::: EXCERPTED RECORDS

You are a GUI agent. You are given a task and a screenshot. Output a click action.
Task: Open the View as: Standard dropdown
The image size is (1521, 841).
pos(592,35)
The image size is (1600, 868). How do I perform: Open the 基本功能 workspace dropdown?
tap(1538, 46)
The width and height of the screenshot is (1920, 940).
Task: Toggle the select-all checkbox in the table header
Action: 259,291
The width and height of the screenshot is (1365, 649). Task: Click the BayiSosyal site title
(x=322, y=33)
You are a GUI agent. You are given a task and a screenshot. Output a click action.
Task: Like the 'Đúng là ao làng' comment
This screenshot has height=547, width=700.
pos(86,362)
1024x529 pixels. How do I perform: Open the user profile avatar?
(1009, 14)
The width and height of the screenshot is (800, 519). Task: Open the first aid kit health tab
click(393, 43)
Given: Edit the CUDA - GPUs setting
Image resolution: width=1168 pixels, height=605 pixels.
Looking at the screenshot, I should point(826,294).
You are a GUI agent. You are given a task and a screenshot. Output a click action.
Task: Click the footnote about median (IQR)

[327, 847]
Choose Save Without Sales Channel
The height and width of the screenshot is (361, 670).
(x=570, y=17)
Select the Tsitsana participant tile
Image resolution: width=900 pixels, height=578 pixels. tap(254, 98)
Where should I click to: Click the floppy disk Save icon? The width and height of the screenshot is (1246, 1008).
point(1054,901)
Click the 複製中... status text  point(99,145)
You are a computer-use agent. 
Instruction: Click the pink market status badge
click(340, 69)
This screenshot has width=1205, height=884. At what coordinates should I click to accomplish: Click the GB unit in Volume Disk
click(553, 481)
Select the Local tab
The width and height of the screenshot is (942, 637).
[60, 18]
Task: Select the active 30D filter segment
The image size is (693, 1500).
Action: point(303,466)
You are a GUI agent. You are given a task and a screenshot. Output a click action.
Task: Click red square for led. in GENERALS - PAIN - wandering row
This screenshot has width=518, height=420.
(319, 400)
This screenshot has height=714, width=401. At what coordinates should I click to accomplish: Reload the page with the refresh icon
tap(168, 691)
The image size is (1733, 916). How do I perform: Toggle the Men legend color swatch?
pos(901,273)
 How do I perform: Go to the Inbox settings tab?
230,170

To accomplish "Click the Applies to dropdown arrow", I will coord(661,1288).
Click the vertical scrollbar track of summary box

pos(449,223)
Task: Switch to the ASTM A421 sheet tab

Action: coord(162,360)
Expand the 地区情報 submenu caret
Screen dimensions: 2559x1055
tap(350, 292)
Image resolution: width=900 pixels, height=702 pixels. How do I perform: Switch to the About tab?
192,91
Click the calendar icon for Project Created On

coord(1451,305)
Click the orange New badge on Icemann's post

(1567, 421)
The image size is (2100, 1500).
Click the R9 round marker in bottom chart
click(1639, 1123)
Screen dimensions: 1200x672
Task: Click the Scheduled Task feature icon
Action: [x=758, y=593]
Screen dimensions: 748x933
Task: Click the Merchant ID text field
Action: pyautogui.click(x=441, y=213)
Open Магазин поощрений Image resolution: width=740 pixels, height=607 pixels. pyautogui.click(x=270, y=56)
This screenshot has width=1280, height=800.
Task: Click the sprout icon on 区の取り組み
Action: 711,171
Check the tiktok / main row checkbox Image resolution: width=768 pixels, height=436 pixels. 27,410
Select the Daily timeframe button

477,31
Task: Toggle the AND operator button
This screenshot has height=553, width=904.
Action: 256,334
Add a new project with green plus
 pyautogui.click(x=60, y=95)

::::::

§ **EXERCISE**
Restating every entry above word for word is the whole task.

§ **EXERCISE RESPONSE**
You are a GUI agent. You are given a task and a screenshot. Output a click action.
Task: Open the View as: Standard dropdown
The image size is (1521, 841).
pos(592,35)
The image size is (1600, 868). How do I perform: Open the 基本功能 workspace dropdown?
tap(1538, 46)
The width and height of the screenshot is (1920, 940).
Task: Toggle the select-all checkbox in the table header
Action: 259,291
The width and height of the screenshot is (1365, 649). Task: Click the BayiSosyal site title
(x=322, y=33)
You are a GUI agent. You are given a task and a screenshot. Output a click action.
Task: Like the 'Đúng là ao làng' comment
This screenshot has height=547, width=700.
pos(86,362)
1024x529 pixels. How do I perform: Open the user profile avatar?
(1009, 14)
The width and height of the screenshot is (800, 519). Task: Open the first aid kit health tab
click(393, 43)
Given: Edit the CUDA - GPUs setting
Image resolution: width=1168 pixels, height=605 pixels.
Looking at the screenshot, I should point(826,294).
You are a GUI agent. You are given a task and a screenshot. Output a click action.
Task: Click the footnote about median (IQR)

[327, 847]
Choose Save Without Sales Channel
The height and width of the screenshot is (361, 670).
(x=570, y=17)
Select the Tsitsana participant tile
Image resolution: width=900 pixels, height=578 pixels. tap(254, 98)
Where should I click to: Click the floppy disk Save icon? The width and height of the screenshot is (1246, 1008).
point(1054,901)
Click the 複製中... status text  point(99,145)
You are a computer-use agent. 
Instruction: Click the pink market status badge
click(340, 69)
This screenshot has width=1205, height=884. At what coordinates should I click to accomplish: Click the GB unit in Volume Disk
click(553, 481)
Select the Local tab
The width and height of the screenshot is (942, 637).
[60, 18]
Task: Select the active 30D filter segment
The image size is (693, 1500).
Action: point(303,466)
You are a GUI agent. You are given a task and a screenshot. Output a click action.
Task: Click red square for led. in GENERALS - PAIN - wandering row
This screenshot has width=518, height=420.
(319, 400)
This screenshot has height=714, width=401. At what coordinates should I click to accomplish: Reload the page with the refresh icon
tap(168, 691)
The image size is (1733, 916). How do I perform: Toggle the Men legend color swatch?
pos(901,273)
 How do I perform: Go to the Inbox settings tab?
230,170

To accomplish "Click the Applies to dropdown arrow", I will coord(661,1288).
Click the vertical scrollbar track of summary box

pos(449,223)
Task: Switch to the ASTM A421 sheet tab

Action: coord(162,360)
Expand the 地区情報 submenu caret
Screen dimensions: 2559x1055
tap(350, 292)
Image resolution: width=900 pixels, height=702 pixels. How do I perform: Switch to the About tab?
192,91
Click the calendar icon for Project Created On

coord(1451,305)
Click the orange New badge on Icemann's post

(1567, 421)
The image size is (2100, 1500).
Click the R9 round marker in bottom chart
click(1639, 1123)
Screen dimensions: 1200x672
Task: Click the Scheduled Task feature icon
Action: [x=758, y=593]
Screen dimensions: 748x933
Task: Click the Merchant ID text field
Action: pyautogui.click(x=441, y=213)
Open Магазин поощрений Image resolution: width=740 pixels, height=607 pixels. pyautogui.click(x=270, y=56)
This screenshot has width=1280, height=800.
Task: Click the sprout icon on 区の取り組み
Action: 711,171
Check the tiktok / main row checkbox Image resolution: width=768 pixels, height=436 pixels. 27,410
Select the Daily timeframe button

477,31
Task: Toggle the AND operator button
This screenshot has height=553, width=904.
Action: 256,334
Add a new project with green plus
 pyautogui.click(x=60, y=95)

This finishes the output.